#### EXERCISE MATERIAL:
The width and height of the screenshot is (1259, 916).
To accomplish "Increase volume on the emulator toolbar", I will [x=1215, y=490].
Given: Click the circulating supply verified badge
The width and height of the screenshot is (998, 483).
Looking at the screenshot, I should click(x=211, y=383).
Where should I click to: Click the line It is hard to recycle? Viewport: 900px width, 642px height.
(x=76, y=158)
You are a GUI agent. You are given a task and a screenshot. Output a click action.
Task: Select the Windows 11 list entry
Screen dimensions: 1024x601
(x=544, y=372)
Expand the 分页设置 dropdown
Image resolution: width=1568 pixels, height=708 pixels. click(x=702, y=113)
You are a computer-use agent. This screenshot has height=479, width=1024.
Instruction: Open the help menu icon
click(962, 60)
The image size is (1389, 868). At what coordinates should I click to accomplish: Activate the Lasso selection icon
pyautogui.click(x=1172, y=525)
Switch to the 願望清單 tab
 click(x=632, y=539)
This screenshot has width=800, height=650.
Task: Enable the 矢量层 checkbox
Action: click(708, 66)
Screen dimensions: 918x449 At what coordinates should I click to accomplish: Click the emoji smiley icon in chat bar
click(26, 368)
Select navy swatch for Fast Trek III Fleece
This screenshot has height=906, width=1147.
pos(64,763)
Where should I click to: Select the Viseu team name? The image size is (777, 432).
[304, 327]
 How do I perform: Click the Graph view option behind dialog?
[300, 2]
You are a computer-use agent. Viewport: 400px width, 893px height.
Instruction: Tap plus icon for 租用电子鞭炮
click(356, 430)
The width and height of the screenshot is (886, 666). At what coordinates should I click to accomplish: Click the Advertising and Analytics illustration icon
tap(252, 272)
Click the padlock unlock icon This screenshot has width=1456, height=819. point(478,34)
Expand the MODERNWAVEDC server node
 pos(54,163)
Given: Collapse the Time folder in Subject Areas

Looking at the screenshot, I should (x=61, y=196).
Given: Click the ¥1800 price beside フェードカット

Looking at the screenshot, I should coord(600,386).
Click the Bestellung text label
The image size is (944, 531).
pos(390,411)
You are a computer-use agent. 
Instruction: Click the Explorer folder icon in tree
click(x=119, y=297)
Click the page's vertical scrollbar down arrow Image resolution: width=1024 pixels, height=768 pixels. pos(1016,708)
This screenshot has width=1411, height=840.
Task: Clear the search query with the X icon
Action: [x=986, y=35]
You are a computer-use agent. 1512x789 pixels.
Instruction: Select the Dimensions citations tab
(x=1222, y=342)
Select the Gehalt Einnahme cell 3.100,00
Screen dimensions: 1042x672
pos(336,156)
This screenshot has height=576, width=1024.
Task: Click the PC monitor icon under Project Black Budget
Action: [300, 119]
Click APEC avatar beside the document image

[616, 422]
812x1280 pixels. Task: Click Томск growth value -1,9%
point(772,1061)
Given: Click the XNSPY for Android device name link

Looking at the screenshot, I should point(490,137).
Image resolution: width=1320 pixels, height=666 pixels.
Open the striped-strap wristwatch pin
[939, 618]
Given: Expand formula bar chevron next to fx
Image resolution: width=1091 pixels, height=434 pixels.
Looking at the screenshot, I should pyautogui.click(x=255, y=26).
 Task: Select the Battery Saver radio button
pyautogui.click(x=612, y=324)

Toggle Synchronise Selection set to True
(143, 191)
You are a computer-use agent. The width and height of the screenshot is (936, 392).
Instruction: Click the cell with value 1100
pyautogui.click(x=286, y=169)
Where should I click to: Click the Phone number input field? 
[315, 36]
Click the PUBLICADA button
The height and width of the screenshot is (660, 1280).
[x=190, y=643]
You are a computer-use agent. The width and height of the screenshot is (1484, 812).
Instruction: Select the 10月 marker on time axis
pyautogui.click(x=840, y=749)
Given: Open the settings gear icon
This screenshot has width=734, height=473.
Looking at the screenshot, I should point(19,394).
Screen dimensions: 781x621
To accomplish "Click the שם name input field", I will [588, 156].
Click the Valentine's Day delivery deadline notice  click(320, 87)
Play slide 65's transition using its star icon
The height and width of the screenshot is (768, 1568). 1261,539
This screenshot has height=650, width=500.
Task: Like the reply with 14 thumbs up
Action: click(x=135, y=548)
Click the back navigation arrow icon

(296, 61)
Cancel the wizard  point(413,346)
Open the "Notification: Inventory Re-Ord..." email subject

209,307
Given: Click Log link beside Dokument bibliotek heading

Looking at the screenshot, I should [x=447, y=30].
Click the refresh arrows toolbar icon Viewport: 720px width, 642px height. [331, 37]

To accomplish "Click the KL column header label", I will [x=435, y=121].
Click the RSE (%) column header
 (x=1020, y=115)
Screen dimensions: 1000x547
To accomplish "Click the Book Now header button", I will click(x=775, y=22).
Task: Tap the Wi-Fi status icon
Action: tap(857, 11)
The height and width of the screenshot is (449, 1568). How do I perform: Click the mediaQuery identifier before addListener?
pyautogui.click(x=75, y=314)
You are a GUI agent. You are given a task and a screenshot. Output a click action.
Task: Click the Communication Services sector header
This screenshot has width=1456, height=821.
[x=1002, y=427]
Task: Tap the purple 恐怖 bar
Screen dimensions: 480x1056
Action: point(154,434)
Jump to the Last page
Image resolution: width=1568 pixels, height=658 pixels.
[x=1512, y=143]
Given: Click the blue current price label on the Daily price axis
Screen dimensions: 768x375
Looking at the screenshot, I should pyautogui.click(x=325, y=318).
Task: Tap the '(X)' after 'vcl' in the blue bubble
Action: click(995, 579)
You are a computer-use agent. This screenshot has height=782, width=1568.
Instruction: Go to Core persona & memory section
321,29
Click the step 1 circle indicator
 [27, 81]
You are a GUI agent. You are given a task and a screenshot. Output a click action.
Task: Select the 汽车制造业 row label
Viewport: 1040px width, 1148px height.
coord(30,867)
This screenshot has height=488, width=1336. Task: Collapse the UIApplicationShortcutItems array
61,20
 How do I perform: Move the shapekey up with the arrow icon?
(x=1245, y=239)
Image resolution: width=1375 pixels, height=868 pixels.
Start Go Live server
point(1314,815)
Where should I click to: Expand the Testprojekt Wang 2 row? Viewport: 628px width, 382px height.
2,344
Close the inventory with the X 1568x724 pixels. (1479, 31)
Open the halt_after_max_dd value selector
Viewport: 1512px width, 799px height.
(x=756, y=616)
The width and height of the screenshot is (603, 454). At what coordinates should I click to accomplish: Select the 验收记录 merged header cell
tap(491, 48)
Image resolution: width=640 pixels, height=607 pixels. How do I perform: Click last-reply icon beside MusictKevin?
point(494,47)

#### TASK ITEM:
Copy every record again, keeping each word unchanged.

#### TASK RESULT:
The width and height of the screenshot is (1259, 916).
To accomplish "Increase volume on the emulator toolbar", I will [x=1215, y=490].
Given: Click the circulating supply verified badge
The width and height of the screenshot is (998, 483).
Looking at the screenshot, I should click(x=211, y=383).
Where should I click to: Click the line It is hard to recycle? Viewport: 900px width, 642px height.
(x=76, y=158)
You are a GUI agent. You are given a task and a screenshot. Output a click action.
Task: Select the Windows 11 list entry
Screen dimensions: 1024x601
(x=544, y=372)
Expand the 分页设置 dropdown
Image resolution: width=1568 pixels, height=708 pixels. click(x=702, y=113)
You are a computer-use agent. This screenshot has height=479, width=1024.
Instruction: Open the help menu icon
click(962, 60)
The image size is (1389, 868). At what coordinates should I click to accomplish: Activate the Lasso selection icon
pyautogui.click(x=1172, y=525)
Switch to the 願望清單 tab
 click(x=632, y=539)
This screenshot has width=800, height=650.
Task: Enable the 矢量层 checkbox
Action: click(708, 66)
Screen dimensions: 918x449 At what coordinates should I click to accomplish: Click the emoji smiley icon in chat bar
click(26, 368)
Select navy swatch for Fast Trek III Fleece
This screenshot has height=906, width=1147.
pos(64,763)
Where should I click to: Select the Viseu team name? The image size is (777, 432).
[304, 327]
 How do I perform: Click the Graph view option behind dialog?
[300, 2]
You are a computer-use agent. Viewport: 400px width, 893px height.
Instruction: Tap plus icon for 租用电子鞭炮
click(356, 430)
The width and height of the screenshot is (886, 666). At what coordinates should I click to accomplish: Click the Advertising and Analytics illustration icon
tap(252, 272)
Click the padlock unlock icon This screenshot has width=1456, height=819. point(478,34)
Expand the MODERNWAVEDC server node
 pos(54,163)
Given: Collapse the Time folder in Subject Areas

Looking at the screenshot, I should (x=61, y=196).
Given: Click the ¥1800 price beside フェードカット

Looking at the screenshot, I should coord(600,386).
Click the Bestellung text label
The image size is (944, 531).
pos(390,411)
You are a computer-use agent. 
Instruction: Click the Explorer folder icon in tree
click(x=119, y=297)
Click the page's vertical scrollbar down arrow Image resolution: width=1024 pixels, height=768 pixels. pos(1016,708)
This screenshot has width=1411, height=840.
Task: Clear the search query with the X icon
Action: [x=986, y=35]
You are a computer-use agent. 1512x789 pixels.
Instruction: Select the Dimensions citations tab
(x=1222, y=342)
Select the Gehalt Einnahme cell 3.100,00
Screen dimensions: 1042x672
pos(336,156)
This screenshot has height=576, width=1024.
Task: Click the PC monitor icon under Project Black Budget
Action: [300, 119]
Click APEC avatar beside the document image

[616, 422]
812x1280 pixels. Task: Click Томск growth value -1,9%
point(772,1061)
Given: Click the XNSPY for Android device name link

Looking at the screenshot, I should point(490,137).
Image resolution: width=1320 pixels, height=666 pixels.
Open the striped-strap wristwatch pin
[939, 618]
Given: Expand formula bar chevron next to fx
Image resolution: width=1091 pixels, height=434 pixels.
Looking at the screenshot, I should pyautogui.click(x=255, y=26).
 Task: Select the Battery Saver radio button
pyautogui.click(x=612, y=324)

Toggle Synchronise Selection set to True
(143, 191)
You are a computer-use agent. The width and height of the screenshot is (936, 392).
Instruction: Click the cell with value 1100
pyautogui.click(x=286, y=169)
Where should I click to: Click the Phone number input field? 
[315, 36]
Click the PUBLICADA button
The height and width of the screenshot is (660, 1280).
[x=190, y=643]
You are a computer-use agent. The width and height of the screenshot is (1484, 812).
Instruction: Select the 10月 marker on time axis
pyautogui.click(x=840, y=749)
Given: Open the settings gear icon
This screenshot has width=734, height=473.
Looking at the screenshot, I should point(19,394).
Screen dimensions: 781x621
To accomplish "Click the שם name input field", I will [588, 156].
Click the Valentine's Day delivery deadline notice  click(320, 87)
Play slide 65's transition using its star icon
The height and width of the screenshot is (768, 1568). 1261,539
This screenshot has height=650, width=500.
Task: Like the reply with 14 thumbs up
Action: click(x=135, y=548)
Click the back navigation arrow icon

(296, 61)
Cancel the wizard  point(413,346)
Open the "Notification: Inventory Re-Ord..." email subject

209,307
Given: Click Log link beside Dokument bibliotek heading

Looking at the screenshot, I should [x=447, y=30].
Click the refresh arrows toolbar icon Viewport: 720px width, 642px height. [331, 37]

To accomplish "Click the KL column header label", I will [x=435, y=121].
Click the RSE (%) column header
 (x=1020, y=115)
Screen dimensions: 1000x547
To accomplish "Click the Book Now header button", I will click(x=775, y=22).
Task: Tap the Wi-Fi status icon
Action: tap(857, 11)
The height and width of the screenshot is (449, 1568). How do I perform: Click the mediaQuery identifier before addListener?
pyautogui.click(x=75, y=314)
You are a GUI agent. You are given a task and a screenshot. Output a click action.
Task: Click the Communication Services sector header
This screenshot has width=1456, height=821.
[x=1002, y=427]
Task: Tap the purple 恐怖 bar
Screen dimensions: 480x1056
Action: point(154,434)
Jump to the Last page
Image resolution: width=1568 pixels, height=658 pixels.
[x=1512, y=143]
Given: Click the blue current price label on the Daily price axis
Screen dimensions: 768x375
Looking at the screenshot, I should pyautogui.click(x=325, y=318).
Task: Tap the '(X)' after 'vcl' in the blue bubble
Action: click(995, 579)
You are a computer-use agent. This screenshot has height=782, width=1568.
Instruction: Go to Core persona & memory section
321,29
Click the step 1 circle indicator
 [27, 81]
You are a GUI agent. You are given a task and a screenshot. Output a click action.
Task: Select the 汽车制造业 row label
Viewport: 1040px width, 1148px height.
coord(30,867)
This screenshot has height=488, width=1336. Task: Collapse the UIApplicationShortcutItems array
61,20
 How do I perform: Move the shapekey up with the arrow icon?
(x=1245, y=239)
Image resolution: width=1375 pixels, height=868 pixels.
Start Go Live server
point(1314,815)
Where should I click to: Expand the Testprojekt Wang 2 row? Viewport: 628px width, 382px height.
2,344
Close the inventory with the X 1568x724 pixels. (1479, 31)
Open the halt_after_max_dd value selector
Viewport: 1512px width, 799px height.
(x=756, y=616)
The width and height of the screenshot is (603, 454). At what coordinates should I click to accomplish: Select the 验收记录 merged header cell
tap(491, 48)
Image resolution: width=640 pixels, height=607 pixels. How do I perform: Click last-reply icon beside MusictKevin?
point(494,47)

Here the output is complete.